Immediately thereafter, Bullitt is sought by Walter Chalmers (Robert
Vaughn) to protect Johnny Ross (Felice Orlandi), a witness who is testifying
in a Senate subcommittee hearing against the Chicago mob because,
as Bullitt’s boss, Capt. Sam Bennett (Simon Oakland), tells him,
“You make good copy, Frank. The papers love you,” and Chalmers
wants to associate himself with a popular and successful officer in his
political plans. Though he disapproves of Chalmers’s arrangements to
safeguard Ross by installing him in a room at the seedy Hotel Reynolds,
whose big windows open to a freeway outside, Bullitt accepts
the job. But Stanton (Carl Reindel), the officer on the graveyard shift,
is gunned down and Ross critically wounded by a pair of assassins
Ross has just let into the room himself by surreptitiously slipping the
chain lock, setting Bullitt at odds with Chalmers, his true adversary,
for the rest of the film.
The clash between the two men is presented as a battle of ideologies.
Chalmers’s top priority is clear: to get Ross’s testimony. He presents
the image of the law enforcer as politician, sensitive only to
public opinion and his own chances for publicity and power. Bullitt’s
priorities are more personal and mutable. His first priority, Stanton’s
survival, switches to a second as soon as doctors assure him that
Stanton is out of danger: waiting for Ross to regain consciousness so
that he can ask him why he unlatched the door to his hotel room. In
both cases, Bullitt’s underlying concern is for the welfare of his own
men, who have been betrayed by the man they were supposed to protect,
a concern that emerges starkly in his confrontation with Chalmers
at the hospital. Their argument swiftly degenerates into a battle
over who was responsible for the attack, the officers who let down
their guard or the informer who knew where to send the killers.
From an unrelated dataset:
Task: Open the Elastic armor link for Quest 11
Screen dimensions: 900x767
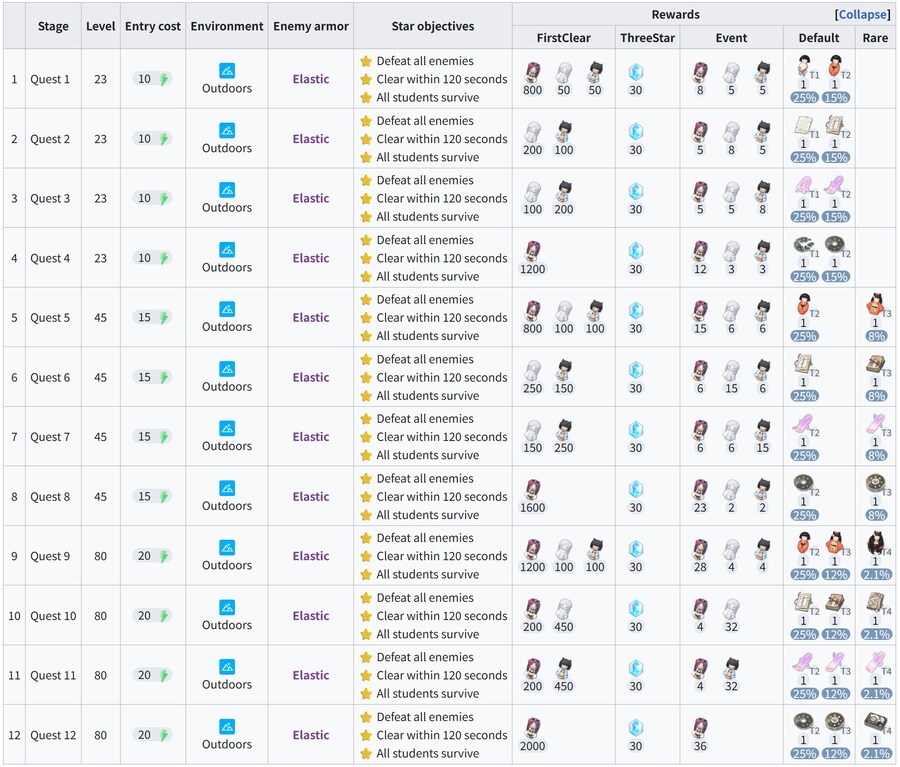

What is most remarkable about this confrontation is a question that
haunts the whole film. Given the diametrically opposed views of the
law’s responsibilities it presents, why do audiences invariably take
Bullitt’s side? On the face of it, Chalmers’s view seems more generous
and unselfish: If Ross testifies, the Organization and its criminal activities
will collapse. By contrast, Bullitt is interested only in looking after
the welfare of his own colleague, finding out who had him shot, and,
after Ross dies without regaining consciousness, switching to a third
priority: pretending Ross is still alive and in hiding in order to draw
the killers out into the open instead of letting Chalmers shut down the
case. Although Bullitt’s view seems both narrower and more punitive,
viewers never fail to adopt it as their own, treating Chalmers throughout
the film as a thorn in the side of Bullitt’s more high-minded idealism.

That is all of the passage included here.